San tertawa terbahak-bahak, tangannya kembali mendarat di puncak kepala Rea. Alhasil rambut Rea kembali dibuat kusut olehnya. Rea terdiam, jantungnya meledak-ledak tidak karuan. Suara tawa itu amat lepas, tulus, dan renyah. Wajahnya benar-benar bahagia, San bahagia. Rea bisa merasakan getaran itu. Tubuh Rea mendarat di tubuh San hingga gadis itu menghantam dinding.

“San, tiba-tiba aja aku merasa takut!” lirih Rea mulai menangis.

“Re-rea?!” bisik San gagu.

“Aku takut, akhir-akhir ini aku selalu merasa takut karena hal yang aku sendiri nggak tau apa itu, San,” adu Rea sesegukan memeluk erat San.

Tangan San melingkar di tubuh Rea yang lebih pendek darinya. Tubuh mungil Rea gemetaran, itu yang San rasakan saat ini. Belaian lembut terus San berikan bersama sedikit waktu untuk Rea melepaskan kesedihannya. San mendekatkan bibirnya pada daun telinga Rea. Ia mencoba bersuara.

“Di dekatku, kamu bebas marah, takut, terluka, bahagia, bahkan menangis seperti ini. Karena aku akan mendengarkannya. Tenang aja, Rea boleh meluapkannya sesuka hati. Aku akan mendengarkannya, seperti Rea mendengarkan semua yang aku katakan.”

Bodoh! Aku mencintaimu, San! Tapi aku takut jatuh cinta sendirian dan aku takut kamu menolaknya, aku takut diam-diam kamu beneran punya gebetan yang mungkin statusnya akan berubah jadi pacar. Bodoh! kelit Rea dalam hatinya. Kacau mulai meradang kali dalam benak gadis itu. Rea masih menangis tersedu-sedu dalam pelukan San.

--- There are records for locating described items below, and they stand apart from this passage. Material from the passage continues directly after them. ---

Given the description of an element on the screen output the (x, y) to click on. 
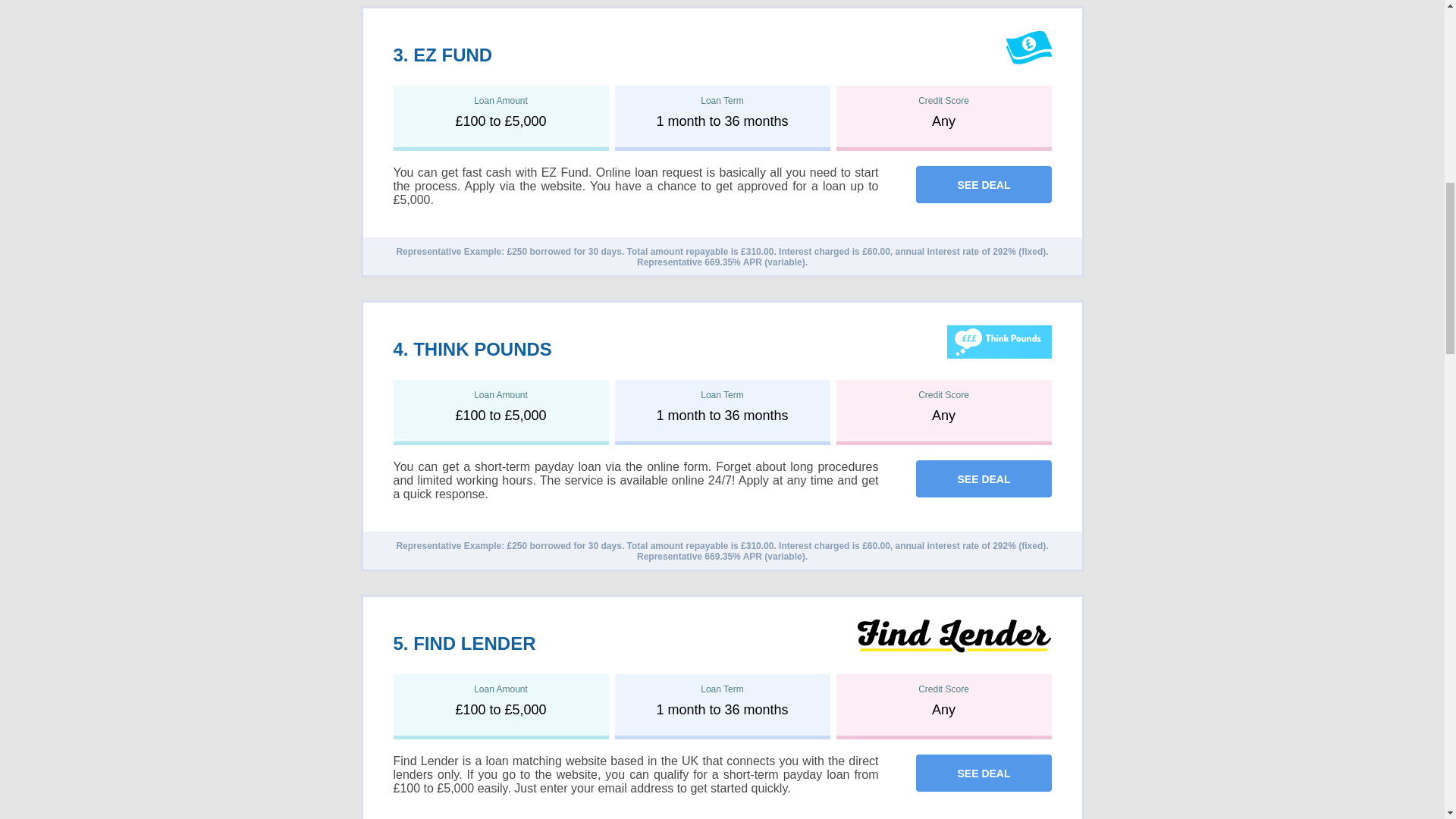
SEE DEAL (983, 184)
SEE DEAL (983, 479)
SEE DEAL (983, 773)
SEE DEAL (983, 184)
SEE DEAL (983, 478)
SEE DEAL (983, 772)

“Emm!” pekik Rea melepaskan dekapannya. “Suasana hatiku sedang buruk,” bisiknya kemudian.

“Pulangnya kita makan yamin babat, yuk? Aku yang traktir, plus segelas es kelapa. Rea mau?” tanya San seraya mengerling genit. Tangannya kembali mendatat di kepala Rea. Senyum manja Rea pun mengembang sempurna. San memang tiada duanya.